Six months ago, President Trump revealed his ambitious plan – a tax plan – to fulfil his presidential campaign promise on tax reform. His proposal will see the “biggest tax cut” in U.S. history – slashing corporate tax rate to 15% from 35%. That would make the U.S. a cheaper country than Singapore (17%) and Hong Kong (16.5%) – the #3 and #4 world’s top financial centres – to do business.
Unfortunately, there was a huge problem with Trump’s plan. The 1-page sexy plan drafted with less than 200-words lacked substance. The proposal was like a brochure distributed by a snake oil salesman trying to scam people. Perhaps that was precisely what President Trump tried to do – selling an empty dream, a so-called fabulous tax reform, to ignorant Americans.
The funny thing is after 6 months today, when Donald Trump reveals – again – his tax reform last week, even Trump’s Economic Adviser Gary Cohn isn’t able to explain it with confidence. Mr. Cohn, who serves as the director of the National Economic Council, claimed that an American family could save US$1,000 under the Republicans’ proposed tax reform plan.
His boss must be proud when Mr. Cohn told the Americans – “If we allow a family to keep another thousand dollars of their income, what does that mean? They can renovate their kitchen, they can buy a new car, they can take their family on vacation, they can increase their lifestyle. That’s what our tax plan has to do.
Coming from the mouth of the second-most-powerful person at Goldman Sachs, Gary Cohn was supposed to be a Wall Street elite who could instil confidence to the financial community. We’re talking about a man who was going to be named chairman of the Federal Reserve when Janet Yellen’s term expired in February. But this guy flopped spectacularly instead.
Not only Mr. Genius Gary Cohn thought Americans could buy a new car or get a new kitchen for only US$1,000, he dares not reveals that Trump’s tax reform is expected to primarily benefit corporations as well as the wealthiest Americans. The estate tax repeal would save Trump family US$564 million, Wilbur Ross US$545 million, Betsy DeVos’ father-in-law Richard US$900 million.
Forget tax reform. Former U.S. President Ronald Reagan’s Budget Director David Stockman predicts that President Donald Trump’s grand tax-reform campaign promise will never come to fruition. While Trump brags about his tax reform, Mr. Stockman instead said – “There will not be a tax cut, there will not be a reform, there will not be a bill.”
Stockman explained that slashing payroll taxes would be more helpful to average U.S. citizens than cutting income taxes that have been benefiting the rich for years. He said – “I think we need to have a big tax cut, it should be in payroll taxes for 160 million people, most of them out in fly over America who are paying far more in payroll taxes than income.”

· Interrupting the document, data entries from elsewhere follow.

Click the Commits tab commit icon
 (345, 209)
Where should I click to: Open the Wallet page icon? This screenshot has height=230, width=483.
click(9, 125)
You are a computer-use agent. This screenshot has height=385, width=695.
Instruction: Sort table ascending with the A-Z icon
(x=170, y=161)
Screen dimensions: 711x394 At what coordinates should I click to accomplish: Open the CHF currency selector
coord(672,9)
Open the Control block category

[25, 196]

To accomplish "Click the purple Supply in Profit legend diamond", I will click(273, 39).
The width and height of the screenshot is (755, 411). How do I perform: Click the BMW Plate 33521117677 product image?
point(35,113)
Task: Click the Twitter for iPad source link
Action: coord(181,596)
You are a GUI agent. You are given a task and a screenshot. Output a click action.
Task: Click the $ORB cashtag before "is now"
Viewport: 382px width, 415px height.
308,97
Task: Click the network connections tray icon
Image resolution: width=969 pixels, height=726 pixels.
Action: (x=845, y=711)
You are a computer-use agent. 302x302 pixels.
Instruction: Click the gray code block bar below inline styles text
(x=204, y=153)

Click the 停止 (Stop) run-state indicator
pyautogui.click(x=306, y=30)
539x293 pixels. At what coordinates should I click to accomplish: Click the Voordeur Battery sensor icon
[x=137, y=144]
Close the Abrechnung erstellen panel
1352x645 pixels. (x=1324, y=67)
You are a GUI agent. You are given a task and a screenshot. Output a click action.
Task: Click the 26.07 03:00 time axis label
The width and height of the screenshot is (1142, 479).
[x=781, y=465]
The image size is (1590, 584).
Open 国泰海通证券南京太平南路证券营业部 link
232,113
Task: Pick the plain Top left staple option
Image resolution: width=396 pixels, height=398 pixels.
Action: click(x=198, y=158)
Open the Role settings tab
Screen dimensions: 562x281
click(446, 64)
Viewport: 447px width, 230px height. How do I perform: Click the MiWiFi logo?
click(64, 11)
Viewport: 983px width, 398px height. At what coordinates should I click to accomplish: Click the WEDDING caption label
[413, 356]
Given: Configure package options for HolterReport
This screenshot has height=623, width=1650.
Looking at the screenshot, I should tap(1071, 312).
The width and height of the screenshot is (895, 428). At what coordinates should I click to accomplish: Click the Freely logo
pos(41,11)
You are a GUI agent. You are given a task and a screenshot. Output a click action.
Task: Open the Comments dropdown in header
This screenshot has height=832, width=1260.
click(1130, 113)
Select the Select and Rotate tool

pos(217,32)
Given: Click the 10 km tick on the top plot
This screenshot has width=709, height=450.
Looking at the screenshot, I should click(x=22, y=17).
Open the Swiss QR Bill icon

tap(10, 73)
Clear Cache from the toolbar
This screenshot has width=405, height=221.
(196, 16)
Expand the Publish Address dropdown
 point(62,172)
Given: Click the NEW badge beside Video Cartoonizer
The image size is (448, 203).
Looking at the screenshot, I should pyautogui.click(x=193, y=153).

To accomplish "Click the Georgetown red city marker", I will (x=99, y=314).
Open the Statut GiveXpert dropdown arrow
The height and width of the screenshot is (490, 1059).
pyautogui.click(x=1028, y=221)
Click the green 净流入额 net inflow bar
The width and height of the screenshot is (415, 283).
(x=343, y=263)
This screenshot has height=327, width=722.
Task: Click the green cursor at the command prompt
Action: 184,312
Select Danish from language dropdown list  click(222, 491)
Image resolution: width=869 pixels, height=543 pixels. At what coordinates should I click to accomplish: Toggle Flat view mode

Rubbing salt into the wound, Mr. Stockman even warned that the current bullish stock market is heading for 40% to 60% plunge. He said – “If you have to work for a living, get out of the casino because it’s a dangerous place. There is a correction every 7 to 8 years, and they tend to be anywhere from 40% to 70%.”
“This market at 24 times GAAP earnings, 21 times operating earnings, 100 months into a business expansion with the kind of troubles you have in Washington, central banks are going to the sidelines. This is a bubble created by the Fed. There’s very little reward, and there’s a heck of a lot of risk.” – said Stockman.
He argued that President Donald Trump’s business-friendly tax reform bill won’t prevent a damaging sell-off. He also said White House economic advisor Gary Cohn and Treasury Secretary Steve Mnuchin “totally failed to provide any detail, any leadership, any plan. Both of them ought to be fired because they let down the president in a major, major way.”
Of course, Gary Cohn who is loaded with US$266 million of stock and awards amassed during his years at Goldman Sachs, and Steve Mnuchin who held shares in CIT Group Inc. worth more than US$100 million, are set to benefit directly from Donald Trump’s new tax reform. That alone speaks volumes why Mr. Cohn didn’t care to check his fact about middle-class Americans getting a car for US$1,000.